Exercise objective:
Rewrite every one of the entries below as a Markdown table with the columns Row and Line, giving each non-blank line its own numbered row and leaving out blank lines.

Records for processing:

- - - -

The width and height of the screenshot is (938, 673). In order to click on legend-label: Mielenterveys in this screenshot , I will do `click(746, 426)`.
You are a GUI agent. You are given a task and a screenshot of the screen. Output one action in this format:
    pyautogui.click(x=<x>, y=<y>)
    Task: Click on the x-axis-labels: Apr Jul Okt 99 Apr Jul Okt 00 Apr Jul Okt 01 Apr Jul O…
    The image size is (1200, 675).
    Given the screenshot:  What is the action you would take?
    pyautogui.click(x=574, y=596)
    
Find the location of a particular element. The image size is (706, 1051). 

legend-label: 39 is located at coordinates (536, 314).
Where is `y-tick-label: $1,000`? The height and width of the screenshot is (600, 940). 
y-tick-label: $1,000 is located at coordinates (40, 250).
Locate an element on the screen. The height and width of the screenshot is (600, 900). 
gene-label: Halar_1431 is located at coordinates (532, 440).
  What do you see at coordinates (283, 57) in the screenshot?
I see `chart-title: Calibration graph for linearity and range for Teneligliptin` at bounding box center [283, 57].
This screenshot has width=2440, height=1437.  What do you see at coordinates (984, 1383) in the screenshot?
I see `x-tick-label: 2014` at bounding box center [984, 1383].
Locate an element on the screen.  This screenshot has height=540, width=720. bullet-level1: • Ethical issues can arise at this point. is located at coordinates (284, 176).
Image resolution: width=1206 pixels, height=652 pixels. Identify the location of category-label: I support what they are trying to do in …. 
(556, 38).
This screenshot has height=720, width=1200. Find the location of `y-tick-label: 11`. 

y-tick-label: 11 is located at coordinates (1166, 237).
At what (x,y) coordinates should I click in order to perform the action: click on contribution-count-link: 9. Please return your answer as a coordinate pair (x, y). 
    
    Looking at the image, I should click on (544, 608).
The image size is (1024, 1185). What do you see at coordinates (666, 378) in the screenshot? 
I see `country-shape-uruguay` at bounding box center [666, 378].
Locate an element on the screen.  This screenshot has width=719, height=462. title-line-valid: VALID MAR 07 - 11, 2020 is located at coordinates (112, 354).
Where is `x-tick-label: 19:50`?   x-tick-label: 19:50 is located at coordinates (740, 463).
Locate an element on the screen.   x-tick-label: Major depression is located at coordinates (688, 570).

- - - -

Task output:
| Row | Line |
|---|---|
| 1 | The width and height of the screenshot is (938, 673). In order to click on legend-label: Mielenterveys in this screenshot , I will do `click(746, 426)`. |
| 2 | You are a GUI agent. You are given a task and a screenshot of the screen. Output one action in this format: |
| 3 |     pyautogui.click(x=<x>, y=<y>) |
| 4 |     Task: Click on the x-axis-labels: Apr Jul Okt 99 Apr Jul Okt 00 Apr Jul Okt 01 Apr Jul O… |
| 5 |     The image size is (1200, 675). |
| 6 |     Given the screenshot:  What is the action you would take? |
| 7 |     pyautogui.click(x=574, y=596) |
| 8 | Find the location of a particular element. The image size is (706, 1051).  |
| 9 | legend-label: 39 is located at coordinates (536, 314). |
| 10 | Where is `y-tick-label: $1,000`? The height and width of the screenshot is (600, 940).  |
| 11 | y-tick-label: $1,000 is located at coordinates (40, 250). |
| 12 | Locate an element on the screen. The height and width of the screenshot is (600, 900).  |
| 13 | gene-label: Halar_1431 is located at coordinates (532, 440). |
| 14 |   What do you see at coordinates (283, 57) in the screenshot? |
| 15 | I see `chart-title: Calibration graph for linearity and range for Teneligliptin` at bounding box center [283, 57]. |
| 16 | This screenshot has width=2440, height=1437.  What do you see at coordinates (984, 1383) in the screenshot? |
| 17 | I see `x-tick-label: 2014` at bounding box center [984, 1383]. |
| 18 | Locate an element on the screen.  This screenshot has height=540, width=720. bullet-level1: • Ethical issues can arise at this point. is located at coordinates (284, 176). |
| 19 | Image resolution: width=1206 pixels, height=652 pixels. Identify the location of category-label: I support what they are trying to do in ….  |
| 20 | (556, 38). |
| 21 | This screenshot has height=720, width=1200. Find the location of `y-tick-label: 11`.  |
| 22 | y-tick-label: 11 is located at coordinates (1166, 237). |
| 23 | At what (x,y) coordinates should I click in order to perform the action: click on contribution-count-link: 9. Please return your answer as a coordinate pair (x, y).  |
| 24 |     Looking at the image, I should click on (544, 608). |
| 25 | The image size is (1024, 1185). What do you see at coordinates (666, 378) in the screenshot?  |
| 26 | I see `country-shape-uruguay` at bounding box center [666, 378]. |
| 27 | Locate an element on the screen.  This screenshot has width=719, height=462. title-line-valid: VALID MAR 07 - 11, 2020 is located at coordinates (112, 354). |
| 28 | Where is `x-tick-label: 19:50`?   x-tick-label: 19:50 is located at coordinates (740, 463). |
| 29 | Locate an element on the screen.   x-tick-label: Major depression is located at coordinates (688, 570). |